Anything that covers a vent is _not_ a good mount.


----------



## justaGoober (Mar 12, 2019)

dgates01 said:


> Anything that covers a vent is _not_ a good mount.


Works for me...


----------



## Bork_Bork_Bork (May 20, 2019)

dgates01 said:


> Anything that covers a vent is _not_ a good mount.

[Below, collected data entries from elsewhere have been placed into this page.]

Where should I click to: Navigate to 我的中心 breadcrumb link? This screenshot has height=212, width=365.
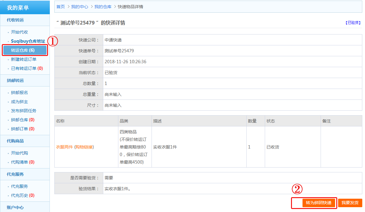79,7
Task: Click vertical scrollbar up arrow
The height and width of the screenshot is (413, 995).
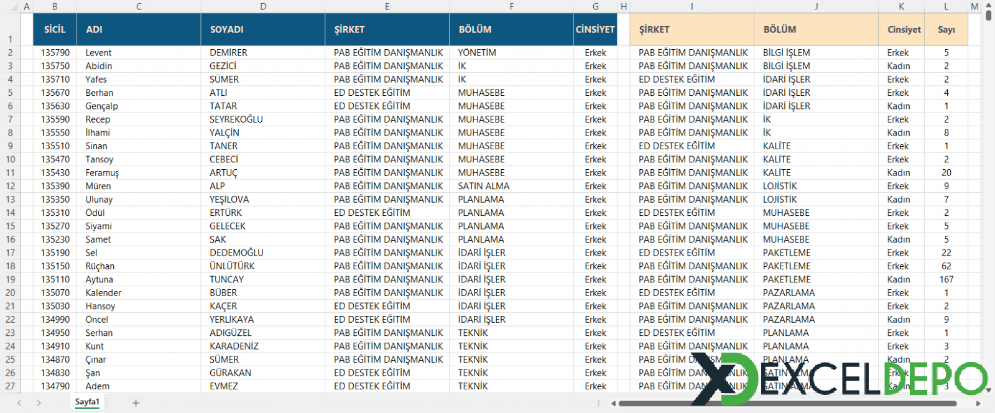Action: pyautogui.click(x=989, y=5)
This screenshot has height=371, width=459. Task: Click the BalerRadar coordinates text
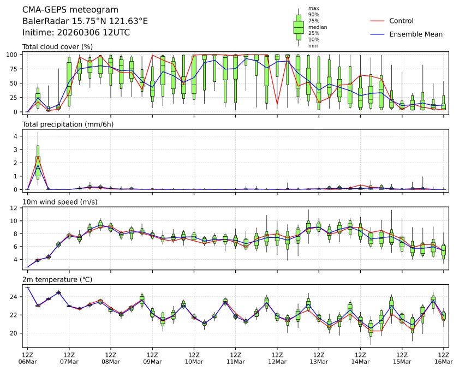tap(85, 21)
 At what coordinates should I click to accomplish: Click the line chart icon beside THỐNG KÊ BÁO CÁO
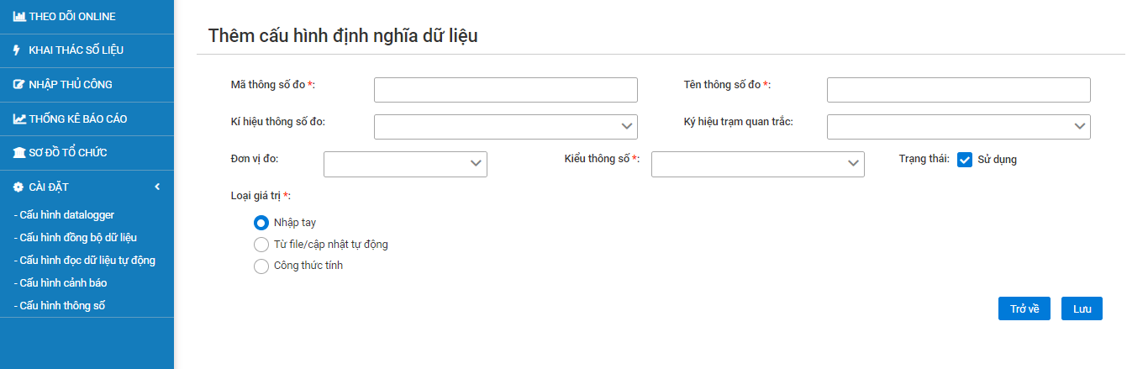pos(18,119)
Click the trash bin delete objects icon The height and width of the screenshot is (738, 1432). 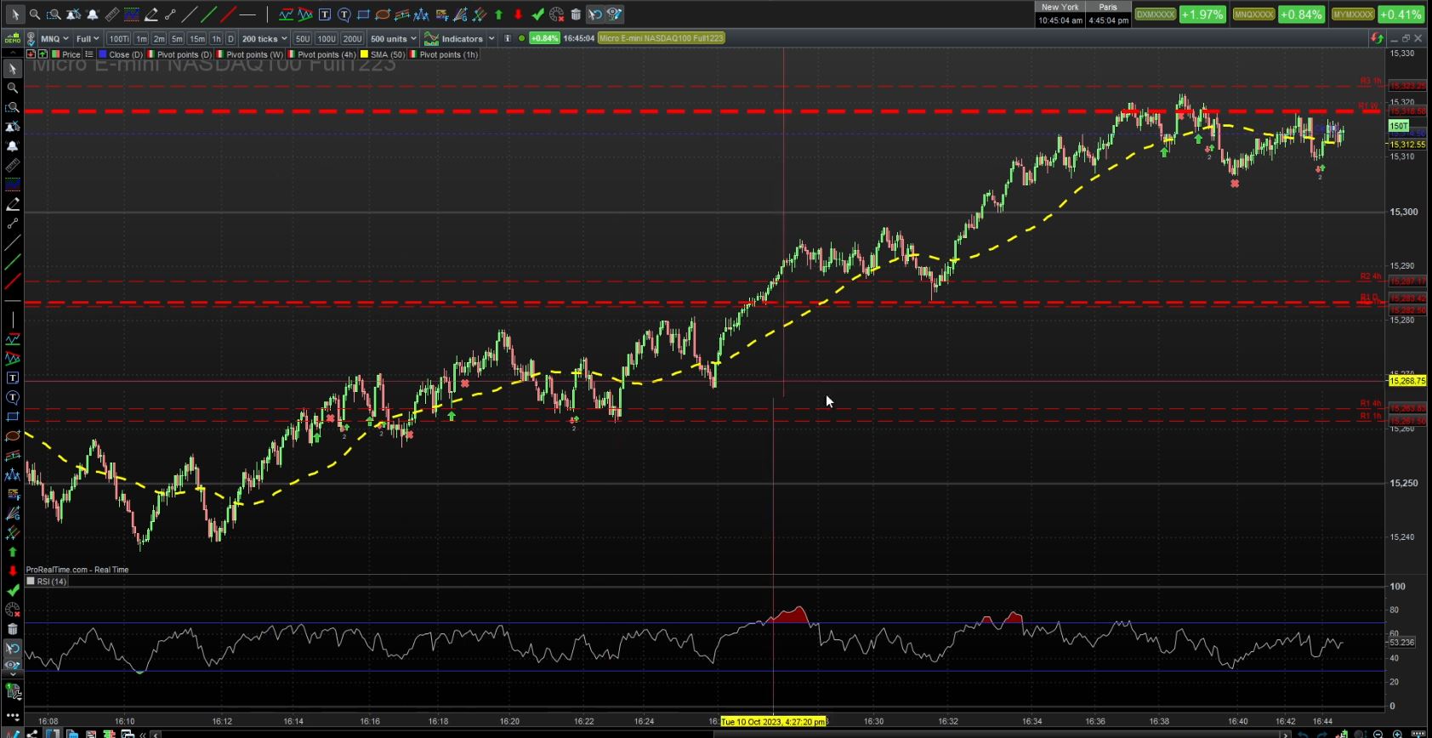576,14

Couldn't be more wrong. Keeps it much closer to line of sight, AND it keeps the phone cool. I know of no mount that "blocks" a vent.


----------



## SFOspeedracer (Jun 25, 2019)

Tom Oldman said:


> I got one from Dollar Tree for $1.99 about 6 months ago, it has a suction cup to windshield and rests with a support on dash. It's in my forward view so I don't get distracted from the road.
> It's even cheaper than roll of "duct tape" :smiles:


There are dollar trees that sell things over a dollar?


----------



## 1.5xorbust (Nov 22, 2017)

Clip on the a/c vent and it keeps the phone cool too.


----------



## Bork_Bork_Bork (May 20, 2019)

1.5xorbust said:


> Clip on the a/c vent and it keeps the phone cool too.


Wow, brilliant.


----------



## JaredJ (Aug 7, 2015)

I've been driving part time for 6 years. I've tried atleast as many holders. My absolute favorite is the Spigen magnetic mount. Magnetic plate goes on the back of my case, simple clip pushes on the vent. Now, you need to have flat, horizontal vents without a big overhang of the dash for these to work. Magnetic mounts in general are great with the frequency we take our phone on and off the dash. My Ford Fusion has generic vents thatll take just about anything.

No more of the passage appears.